PHHP Research Day 2019

Research Day collage

The UF College of Public Health and Health Professions hosted its 32nd annual Research Day on April 4 at the Curtis M. Phillips Center for the Performing Arts. The event featured 113 poster presentations by undergraduate students, graduate students and postdoctoral fellows and associates.

Three top posters were selected for $500 travel awards. The winners are:

1st place

Research Day winners
Dr. Linda Cottler, associate dean for research, Jayoung Kim, Chantel Ulfig, Young-Rock Hong and Dr. Nicole Marlow, chair of the PHHP Research Committee.

Young-Rock Hong, department of health services research, management and policy
“Development and Validation of Social Determinants of Health (SDH) Risk Assessment Tool: The HMCVD Index”
Mentor: Arch Mainous, Ph.D.

2nd place

Jayoung Kim, department of speech, language, and hearing sciences
“Magnitude Estimation of Respiratory Resistive Loads, Urge-to-Cough Sensitivity and Swallowing Safety in Parkinson’s Disease”
Mentor: Karen Hegland, Ph.D.

3rd place

Chantel Ulfig, department of clinical and health psychology
“The Effects of a Cognitive Behavioral Intervention on Worry about Cancer Progression among Women with Gynecological Malignancies”
Mentor: Deidre Pereira, Ph.D.

Research Day keynote
Dr. Vincent Mor

Vincent Mor, Ph.D., the Florence Pirce Grant Professor of Medical Science in the department of health services, policy and practice at Brown University’s School of Public Health, gave the event’s keynote presentation, “Designing and Disseminating the Next Generation of Interventions for Persons with Dementia.”

Mor is the director of the Research Career Training Program Core at the Center on Health Services Training and Research, and the Center for Long Term Care Innovation and Quality. He is a research health scientist at the Providence Veterans Administration Medical Center and a member of the National Academy of Medicine. He has evaluated the impact of programs and policies in aging and long-term care, including Medicare funding of hospice, changes in Medicare nursing home payment and the introduction of quality measures. He was one of the authors of the  congressionally-mandated Minimum Data Set for Nursing Home Resident Assessment and the architect of an integrated Medicare claims and clinical assessment database used for policy analysis, pharmaco-epidemiology and population outcome measurement.

In his presentation, Mor described studies of non-pharmaceutical interventions developed to ameliorate disturbed behavior among people with dementia, including a personalized music program for nursing home residents. He explained challenges researchers face when working with health care systems to implement their interventions on a large scale.

“The gap between what your program was when you put it together and how it gets implemented can be quite substantial,” Mor said. “It’s our job to help in that process of translation.”

Mor presented a framework he designed to help scientists evaluate the readiness of an intervention for dissemination into health care systems called the Readiness Assessment for Pragmatic Trials.

“I believe it’s our responsibility to partner with health care systems to implement the most salient features of these kinds of interventions in a way that can be implemented and actually done for and by the health care system for their patients,” he said.

- STUDY QUESTIONS -
1 > From the Research Day article, reproduce the passage starting at "The UF College" and ending at "Arch Mainous, Ph.D.".
2 > Condense the paragraph of the Research Day article that begins "Mor is the director of" into a bulleted list that keeps its main facts.

- DATA FOR ANALYSIS -

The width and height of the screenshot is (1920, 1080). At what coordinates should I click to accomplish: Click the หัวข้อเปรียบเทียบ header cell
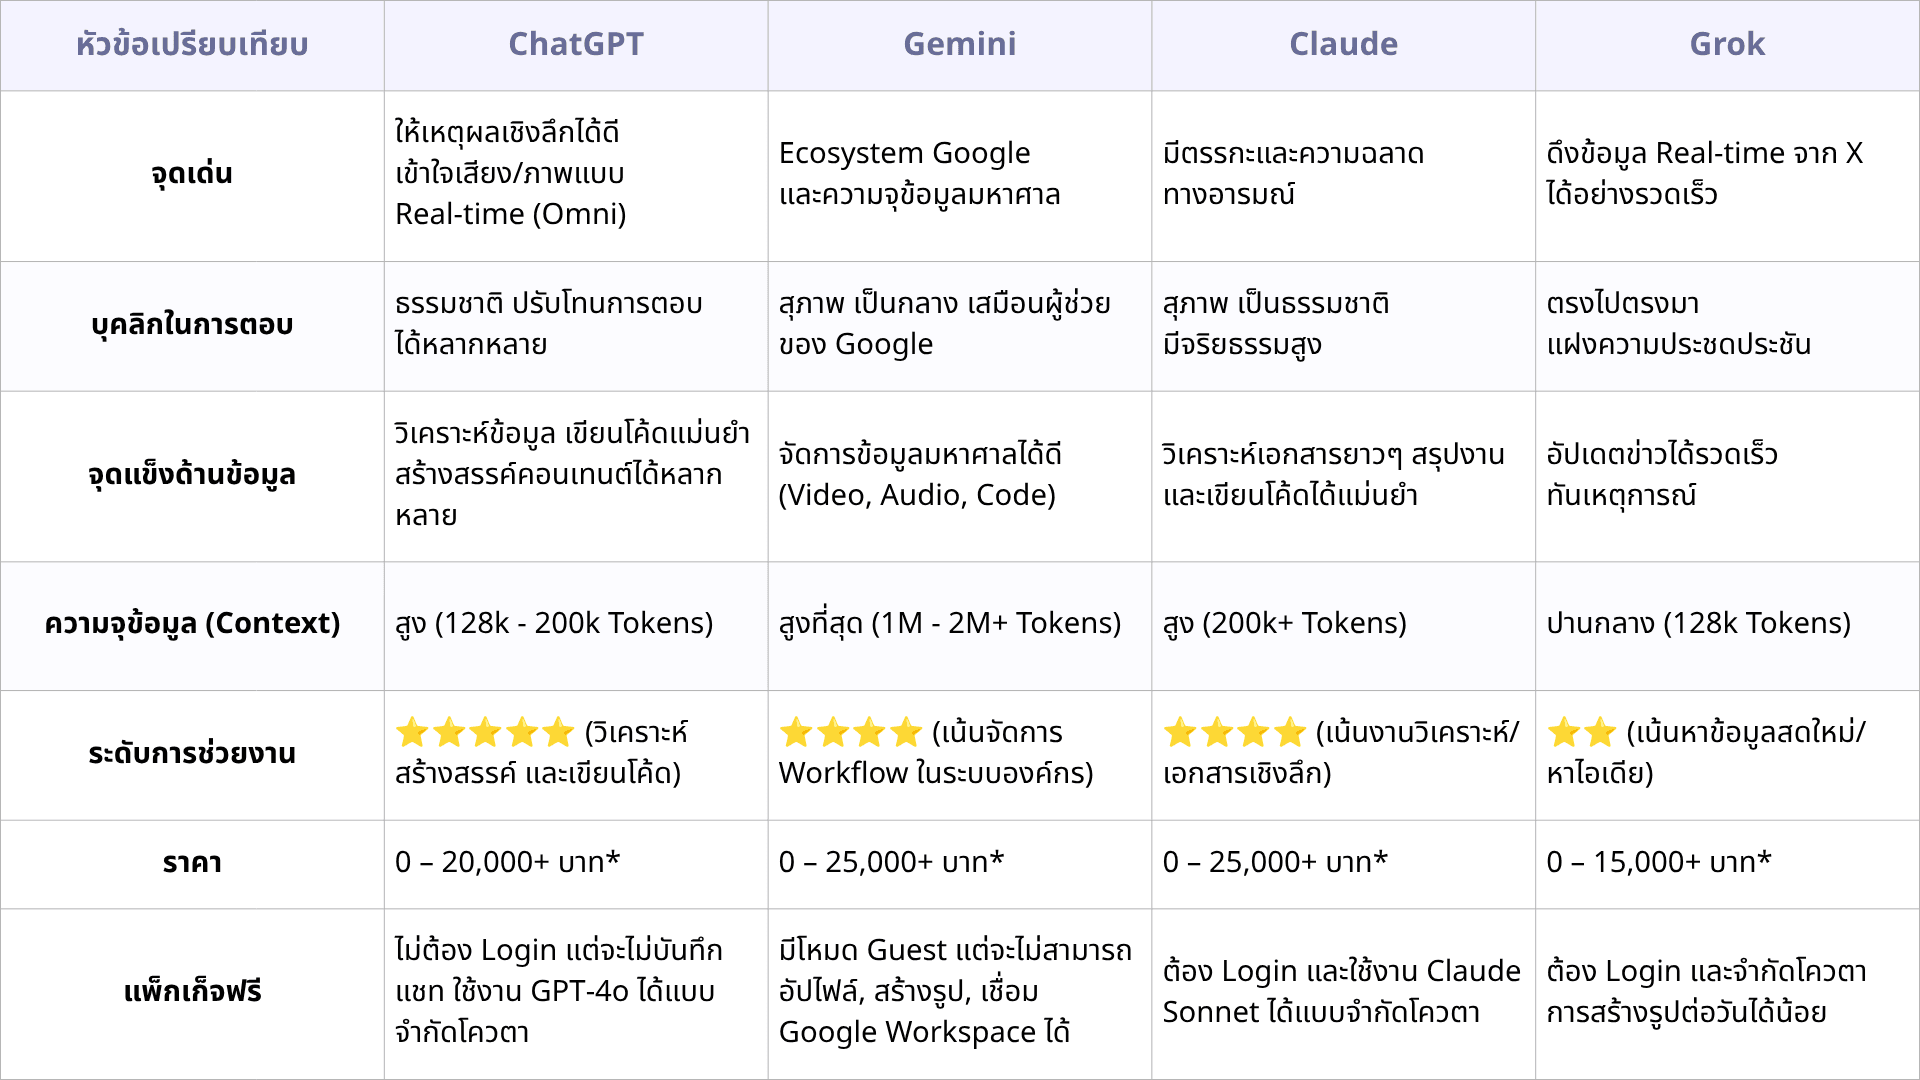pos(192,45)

...

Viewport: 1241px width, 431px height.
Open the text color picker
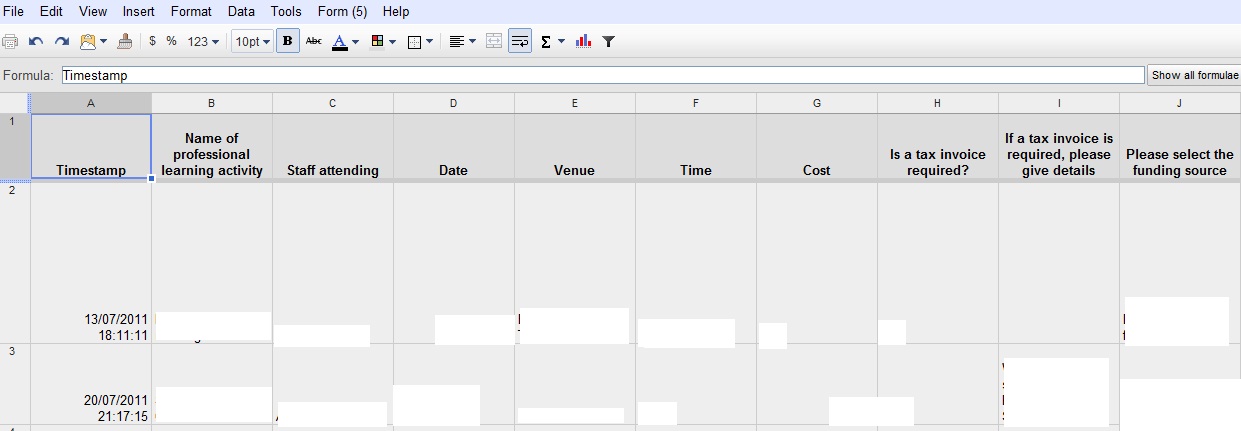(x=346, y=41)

---

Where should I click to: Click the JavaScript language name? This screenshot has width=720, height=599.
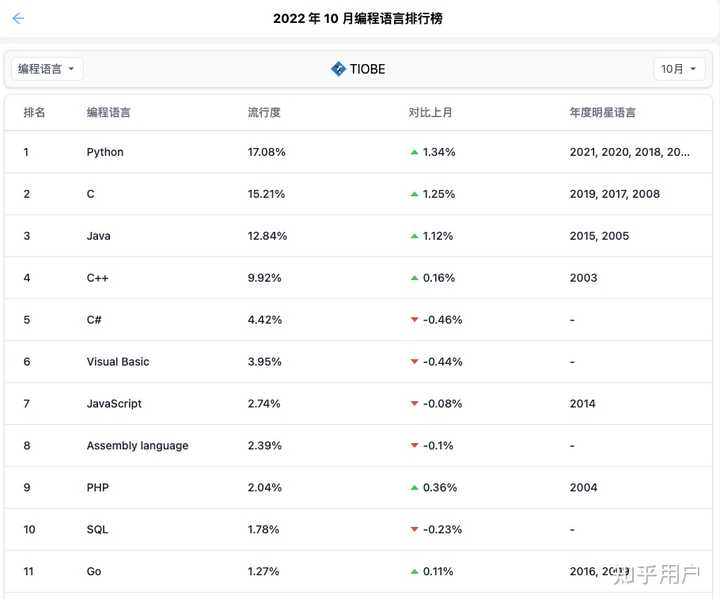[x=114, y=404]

- ANSWERS TO THIS EXERCISE -
1 >
The UF College of Public Health and Health Professions hosted its 32nd annual Research Day on April 4 at the Curtis M. Phillips Center for the Performing Arts. The event featured 113 poster presentations by undergraduate students, graduate students and postdoctoral fellows and associates.

Three top posters were selected for $500 travel awards. The winners are:

1st place

Research Day winners
Dr. Linda Cottler, associate dean for research, Jayoung Kim, Chantel Ulfig, Young-Rock Hong and Dr. Nicole Marlow, chair of the PHHP Research Committee.

Young-Rock Hong, department of health services research, management and policy
“Development and Validation of Social Determinants of Health (SDH) Risk Assessment Tool: The HMCVD Index”
Mentor: Arch Mainous, Ph.D.

2 >
- Director of the Research Career Training Program Core at the Center on Health Services Training and Research, and of the Center for Long Term Care Innovation and Quality
- Research health scientist at the Providence Veterans Administration Medical Center
- Member of the National Academy of Medicine
- Has evaluated the impact of programs and policies in aging and long-term care, including Medicare funding of hospice, changes in Medicare nursing home payment and the introduction of quality measures
- One of the authors of the congressionally-mandated Minimum Data Set for Nursing Home Resident Assessment
- Architect of an integrated Medicare claims and clinical assessment database used for policy analysis, pharmaco-epidemiology and population outcome measurement